PI Micheal Smith, Argonne National Laboratory
   Scalable, Explicit Geometry, Whole-Core Nuclear Reactor Simulations
Project Description

PROTEUS Improves Nuclear Reactor Design and Analysis


With a primary focus on nuclear energy issues, the Department of Energy has developed a multi-physics simulation framework at Argonne for the analysis and design of nuclear reactors.

Making use of this framework, Micheal Smith and a team of researchers run PROTEUS—a reactor physics toolset focused on improving the existing methodology for nuclear reactor analysis and design, including fast reactor analysis of facilities like the MONJU reactor in Japan and the TerraPower reactor concept funded by Bill Gates.

ALCF Resources Increase Accuracy

With access to leadership-class computing systems like those at the ALCF, many of the approximations in legacy modeling methodologies are no longer necessary. PROTEUS provides the power distribution on the deformed geometry, allowing researchers to predict the change in power distribution derived from thermal expansion and improve the design and safe operation of nuclear reactors.
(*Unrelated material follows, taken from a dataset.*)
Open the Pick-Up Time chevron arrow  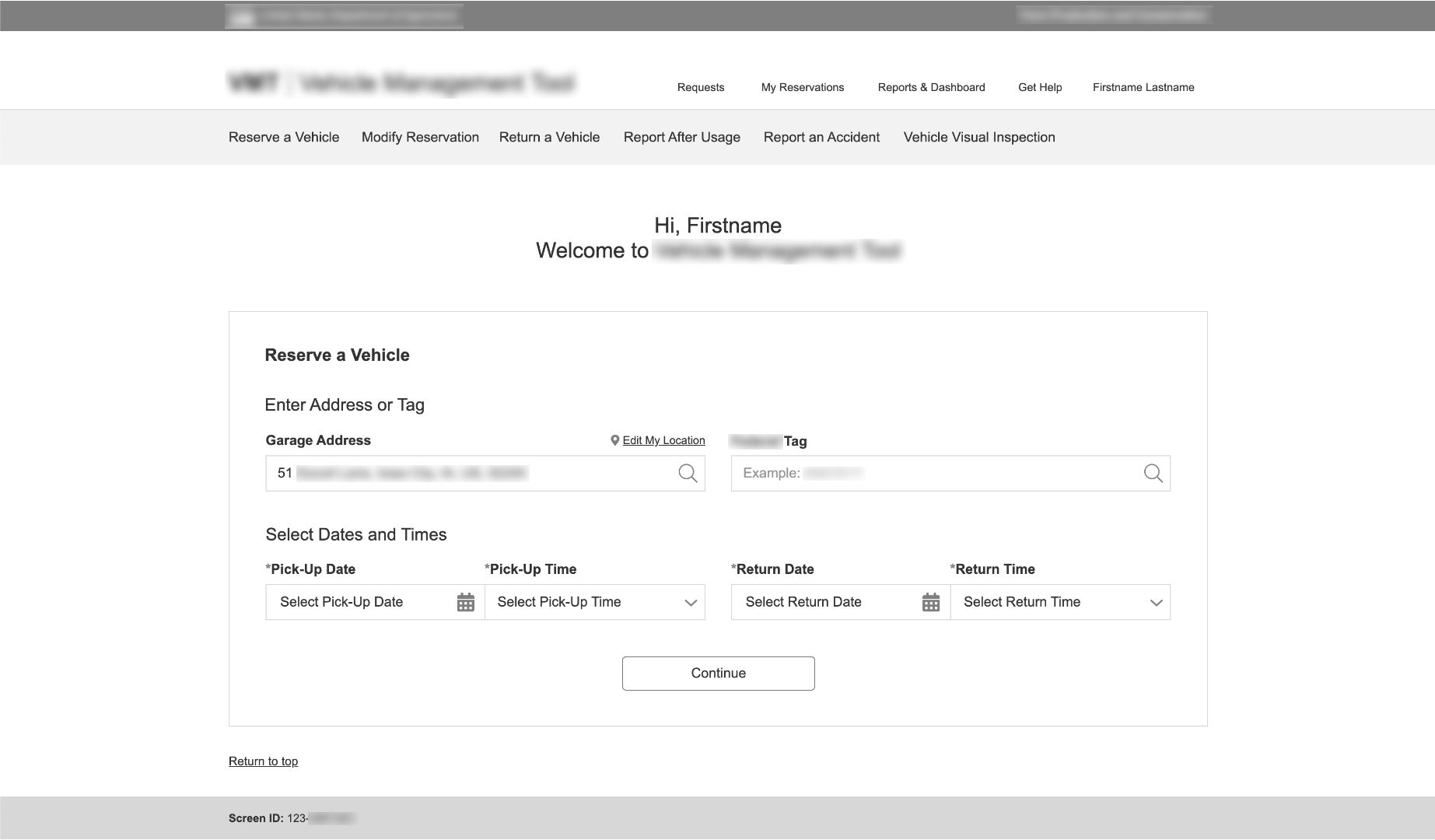(690, 601)
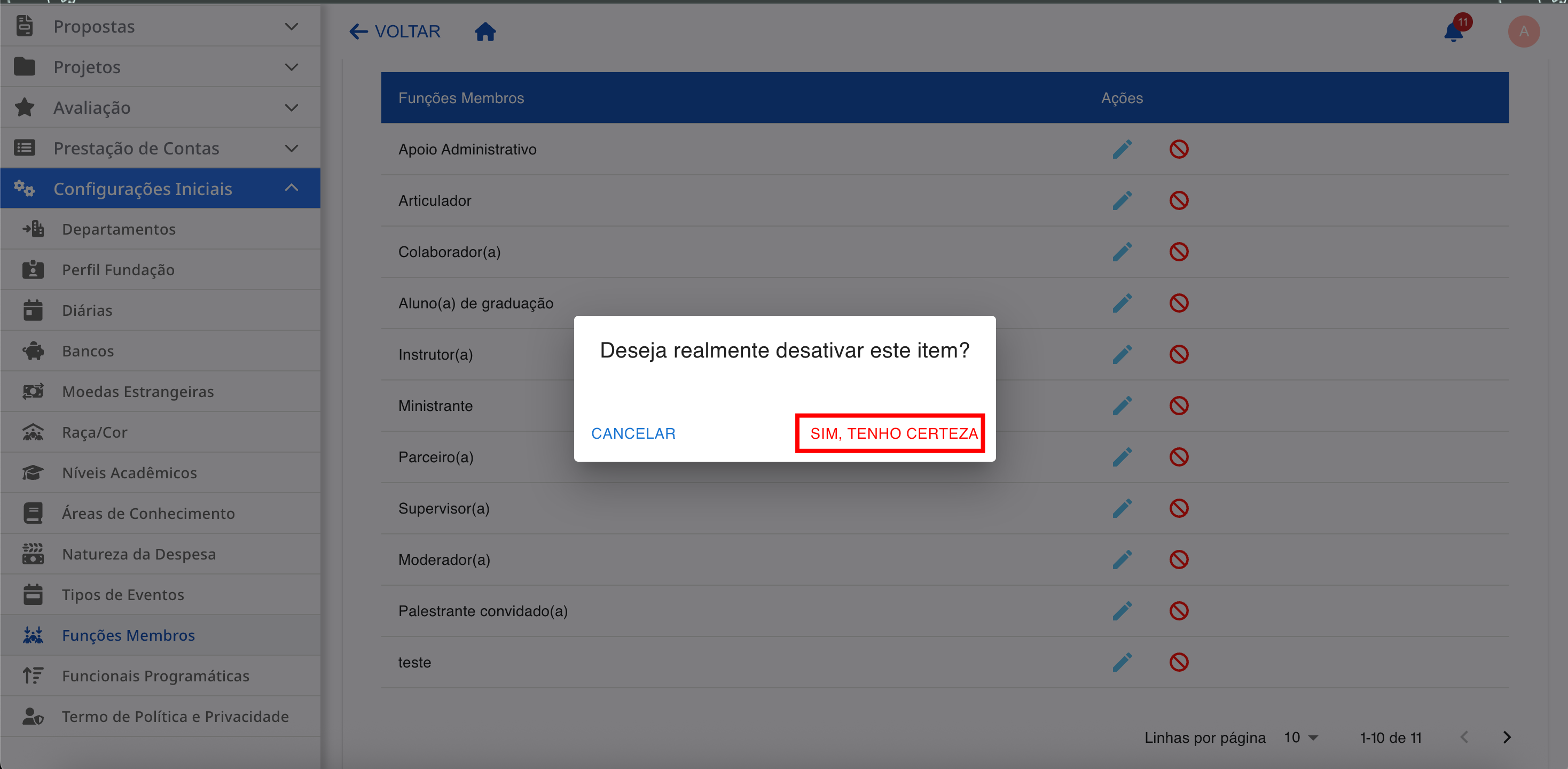Click the deactivate icon for Colaborador(a)

[1179, 252]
Two PROTEUS neutronics components were used in this study: MC2 –which processes the continuous cross-section data into equivalent multi-group data (material properties), and SN2ND—which solves the multi-group neutron transport equation on peta-scale architectures. Zero Power Reactor (ZPR) experiments provide clean benchmark cases against which PROTEUS modeling can be compared. With high performance computing, PROTEUS improves the modeling accuracy in important reactions, effectively reducing errors from 5-10 percent to less than 4 percent.

SN2ND calculations routinely use 65,536 cores on Intrepid to solve problems with hundreds of billions to trillions of degrees of freedom. The group’s primary efforts focused on detailed models of ZPR-6 experiments carried out at Argonne and the MONJU restart activities carried out in Japan.

A steady state drawer-homogenized SN2ND calculation of a ZPR-6/6A model was used for validation purposes. SN2ND was a finalist for the 2009 Gordon Bell prize where the primary physics calculation was a detailed plate-by-plate model of ZPR-6/6A.